# [Exercise description]
Put every line of the data below into a numbered list, from the line containing "Where should I" through the end of the data, with both ends included. Leave out blank lines and any pictures.

BEGIN

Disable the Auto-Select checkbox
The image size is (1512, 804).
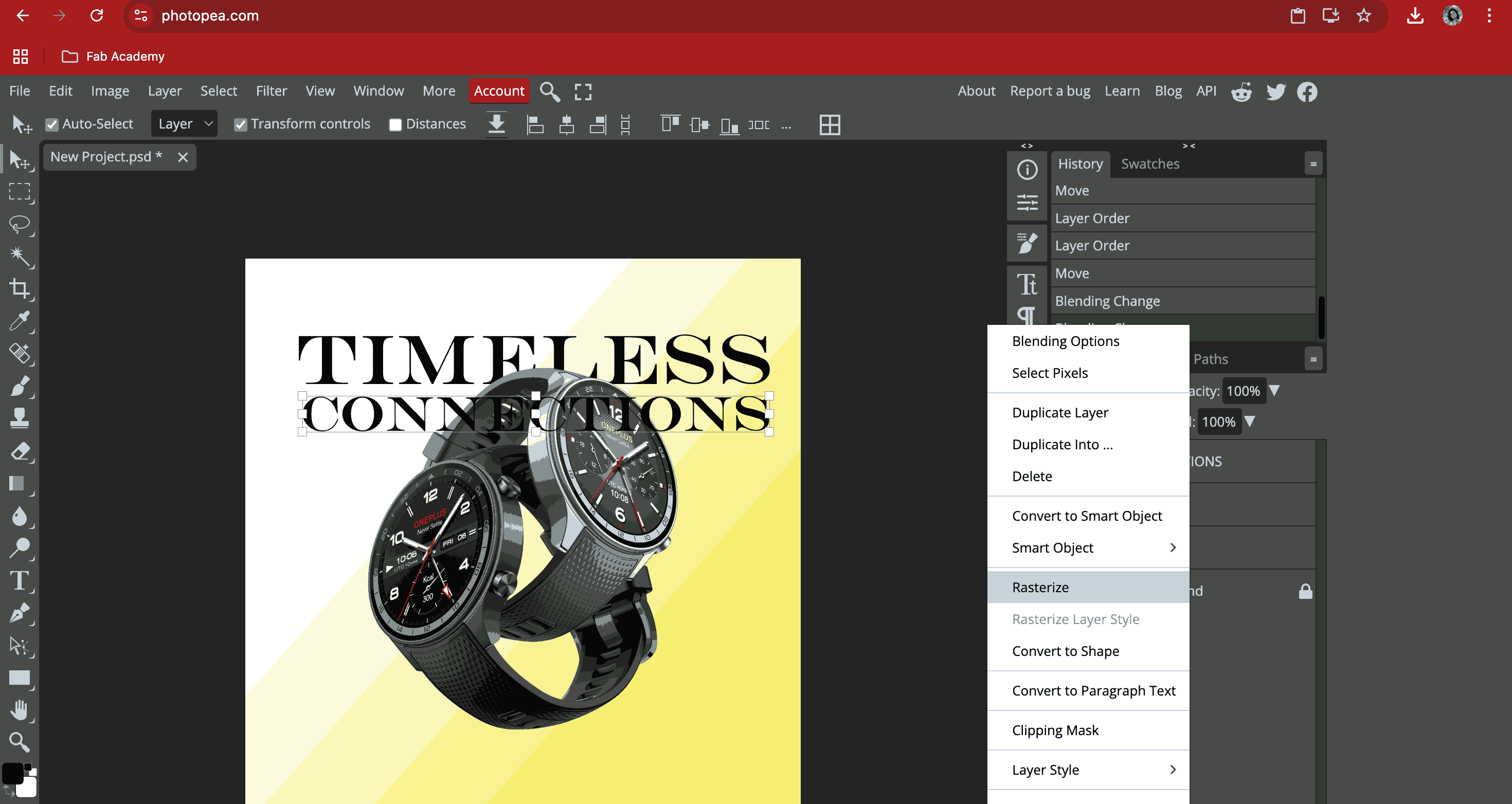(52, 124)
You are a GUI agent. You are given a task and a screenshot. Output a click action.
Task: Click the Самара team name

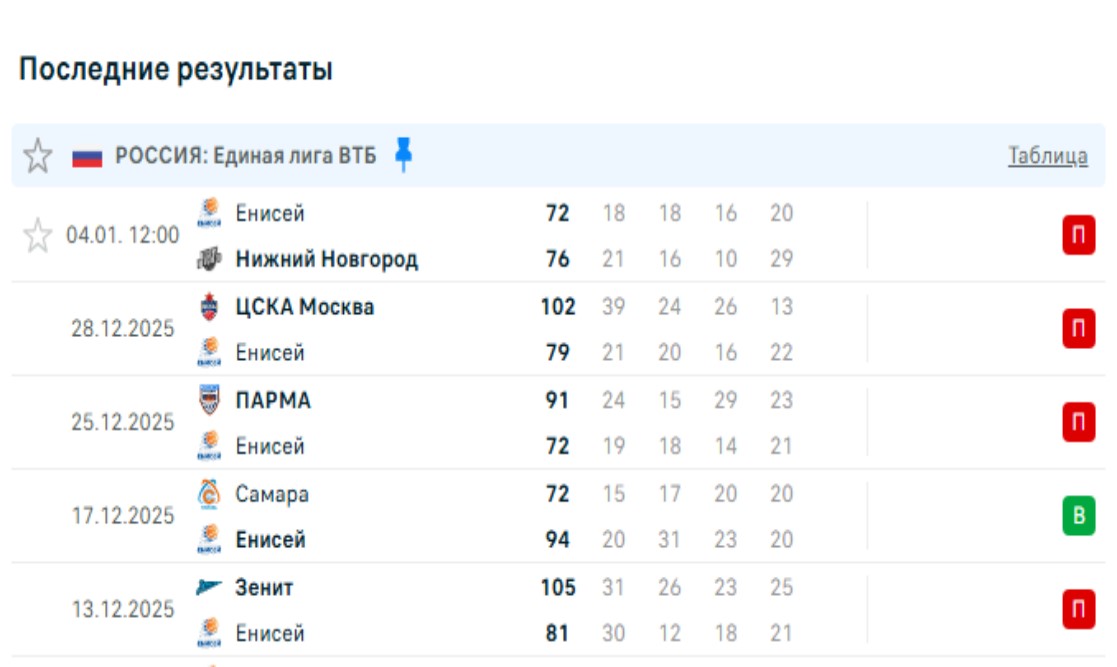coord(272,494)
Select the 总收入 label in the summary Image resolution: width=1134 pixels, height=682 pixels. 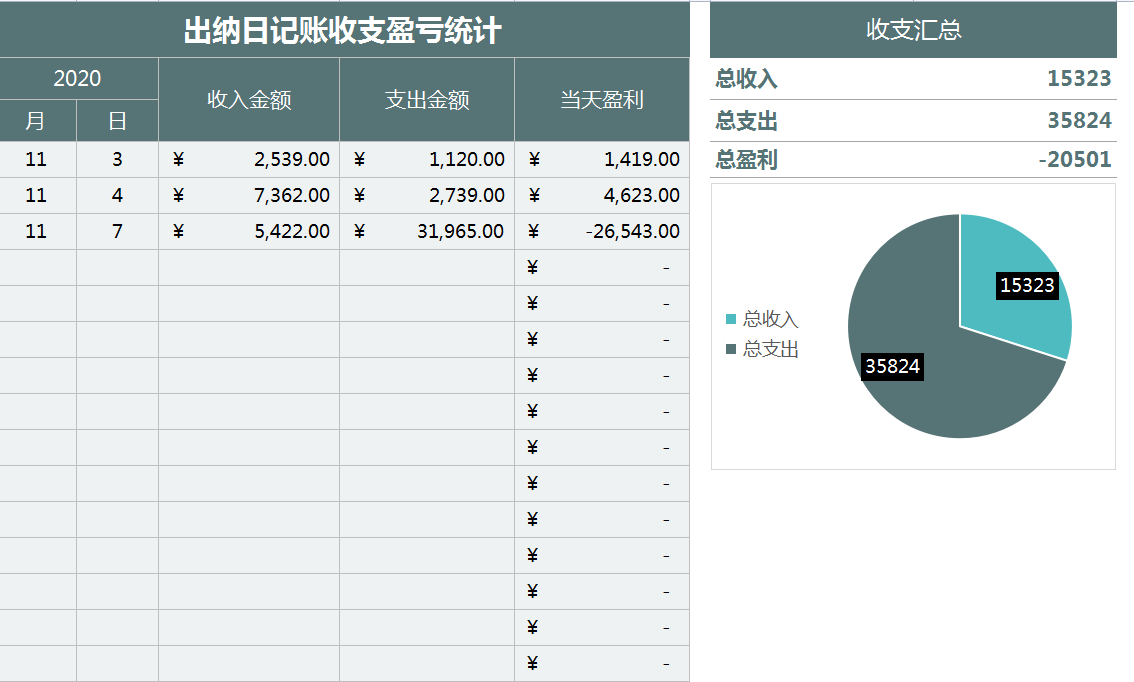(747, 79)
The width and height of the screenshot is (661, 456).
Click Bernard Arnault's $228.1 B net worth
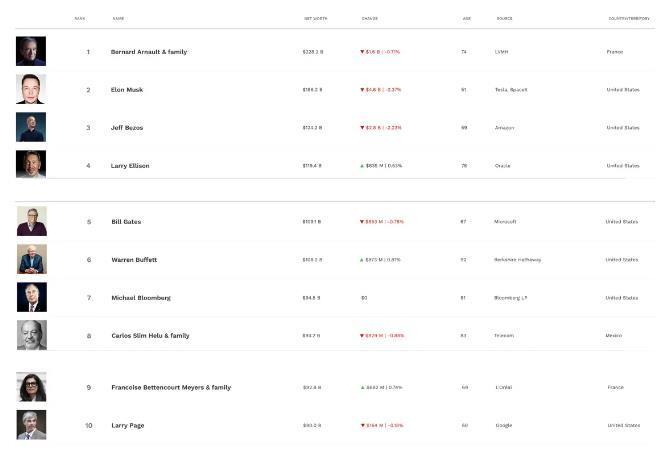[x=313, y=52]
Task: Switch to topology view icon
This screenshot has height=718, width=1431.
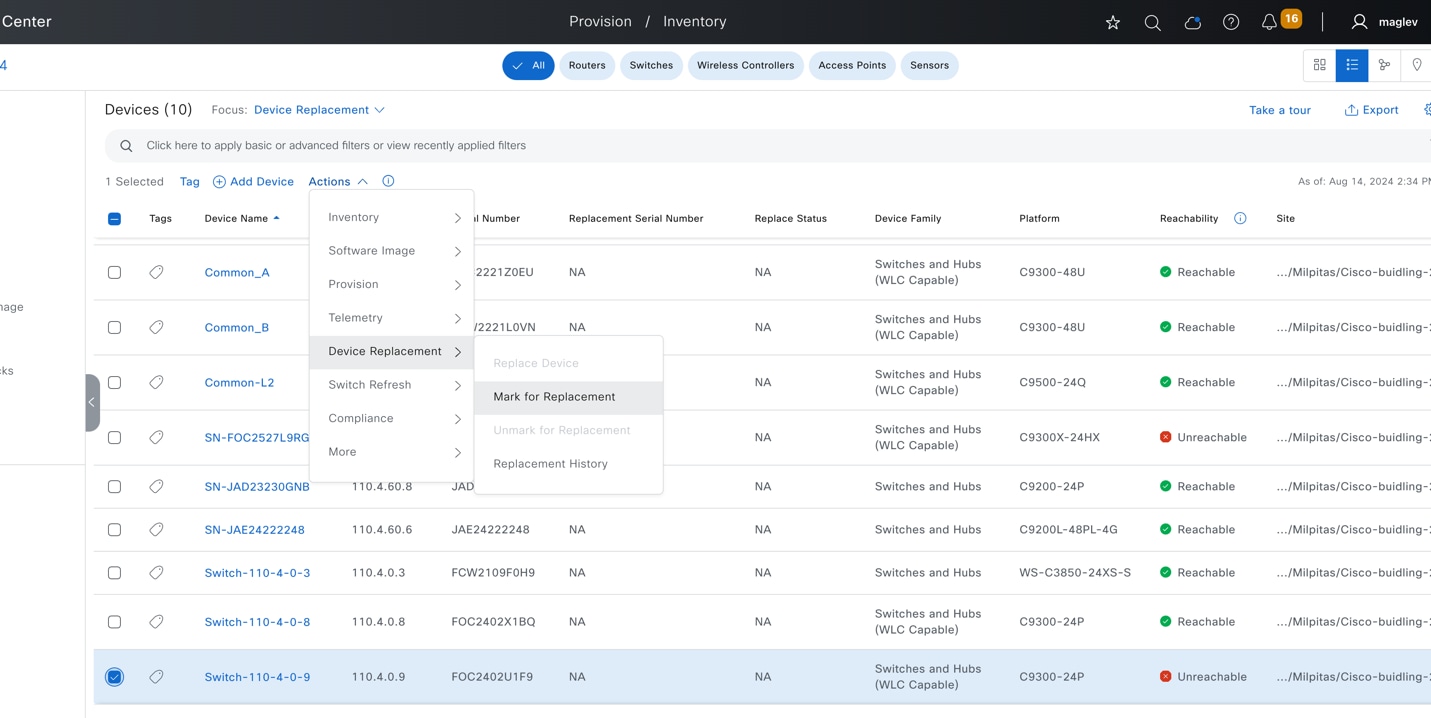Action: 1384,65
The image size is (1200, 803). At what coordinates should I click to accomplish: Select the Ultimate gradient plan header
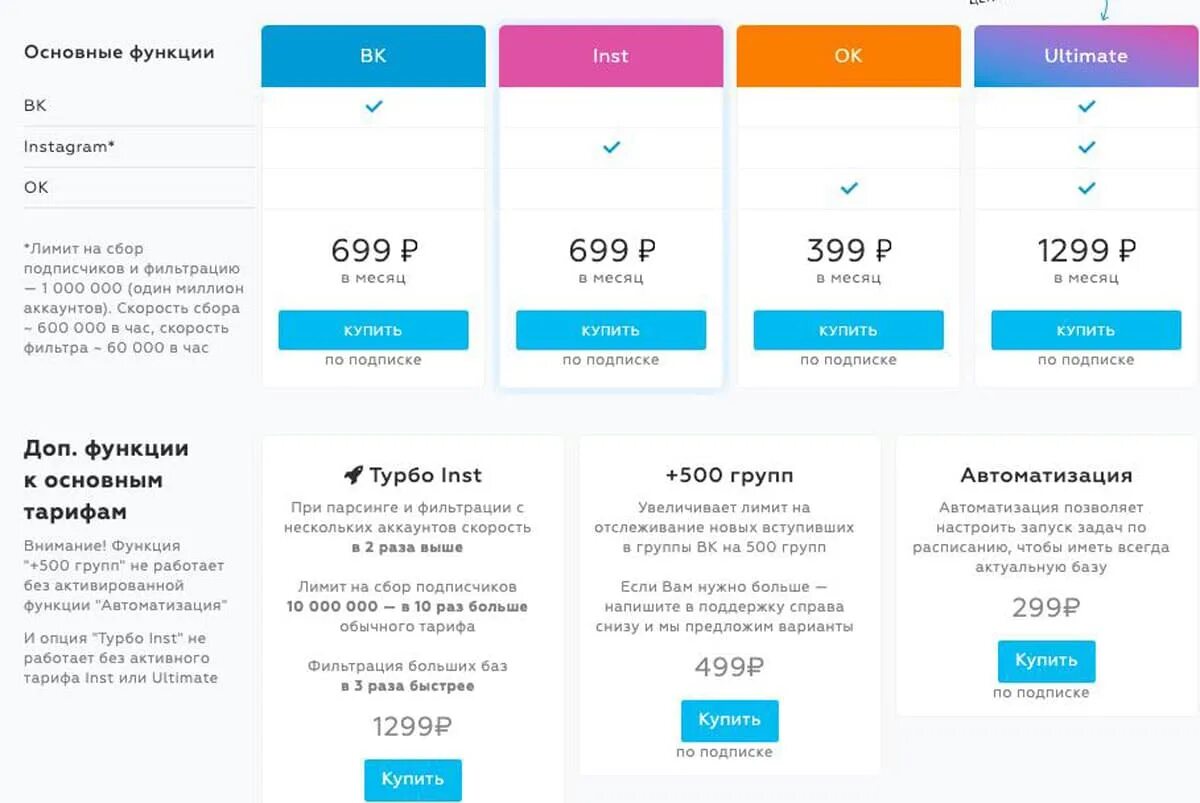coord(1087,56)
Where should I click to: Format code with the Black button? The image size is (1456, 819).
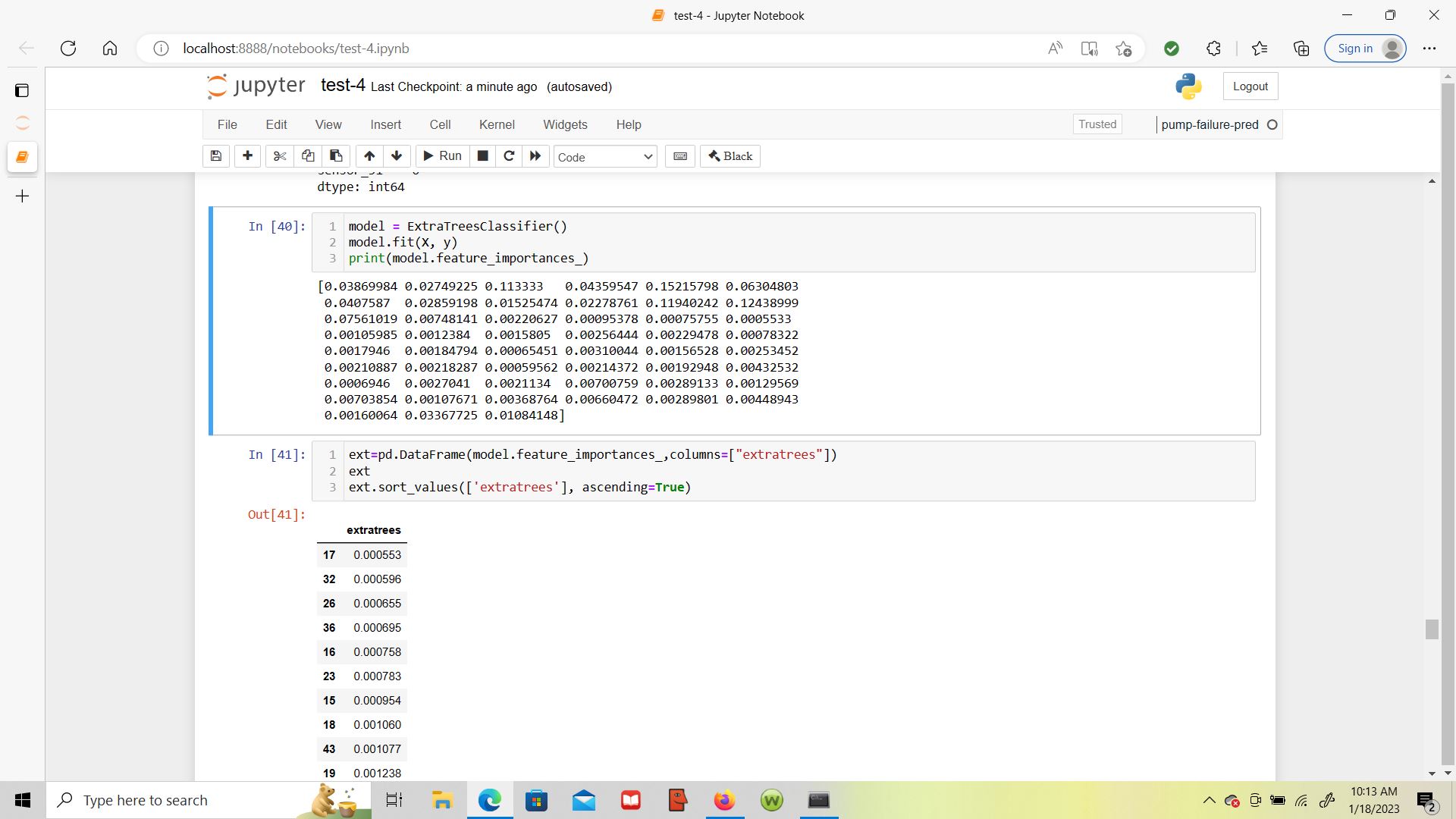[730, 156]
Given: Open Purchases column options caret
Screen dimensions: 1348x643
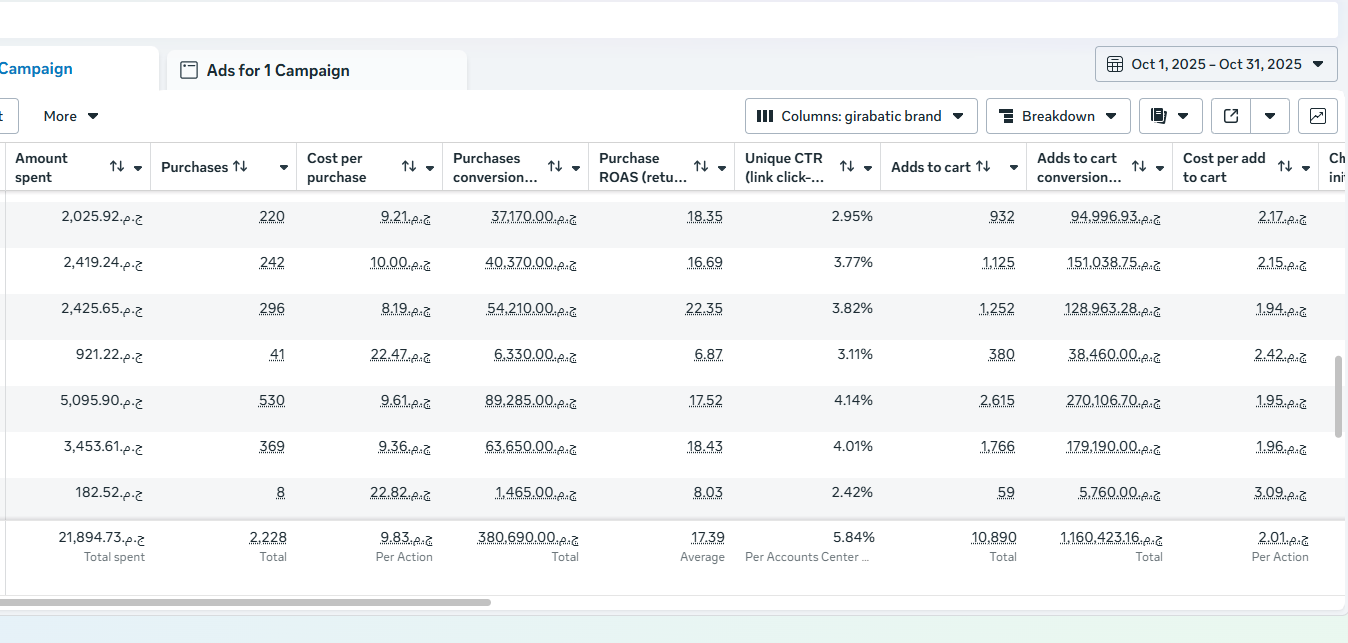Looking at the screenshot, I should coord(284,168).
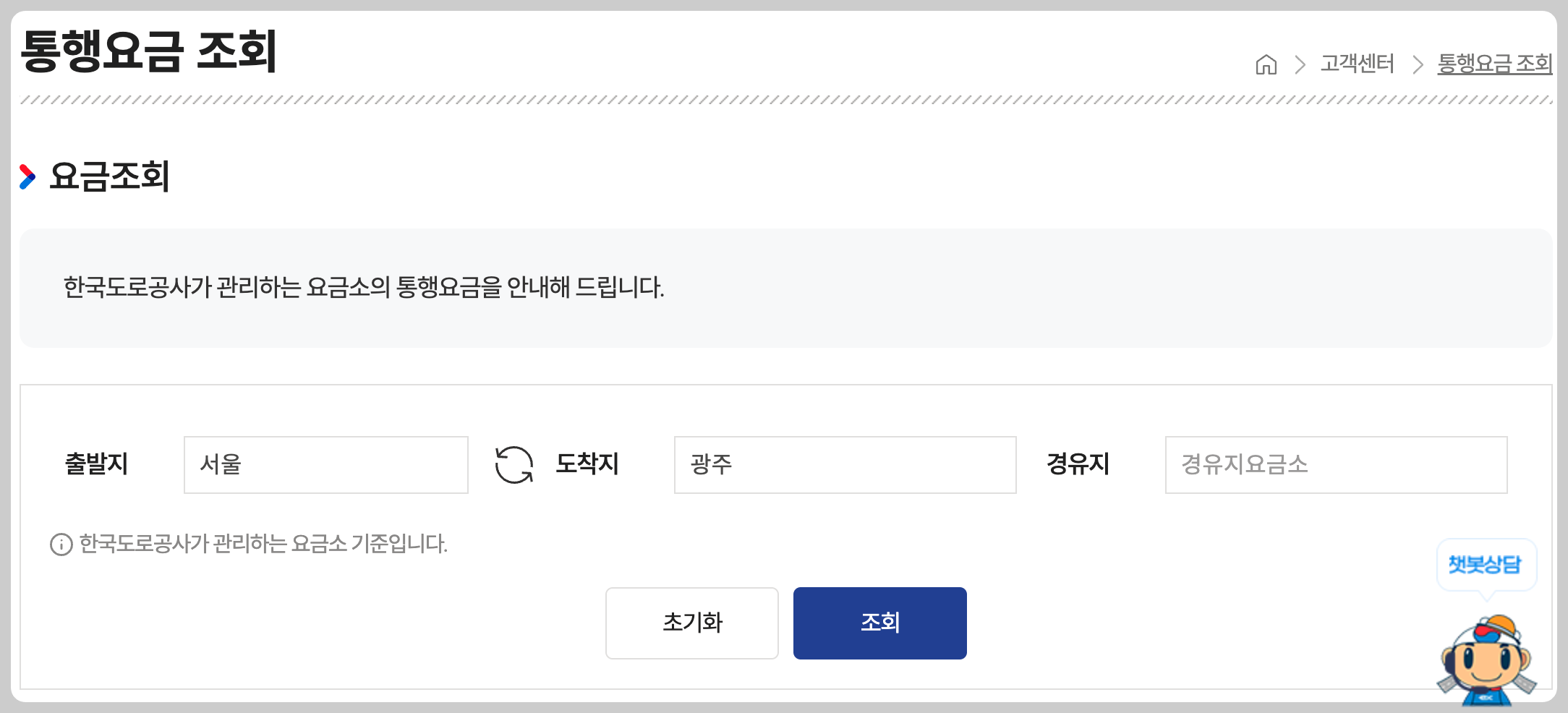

END

# [The answer]
1. Where should I click to: Format code with the Black button? The image size is (1456, 819).
2. [730, 156]
3. Given: Open Purchases column options caret
4. Screen dimensions: 1348x643
5. Looking at the screenshot, I should coord(284,168).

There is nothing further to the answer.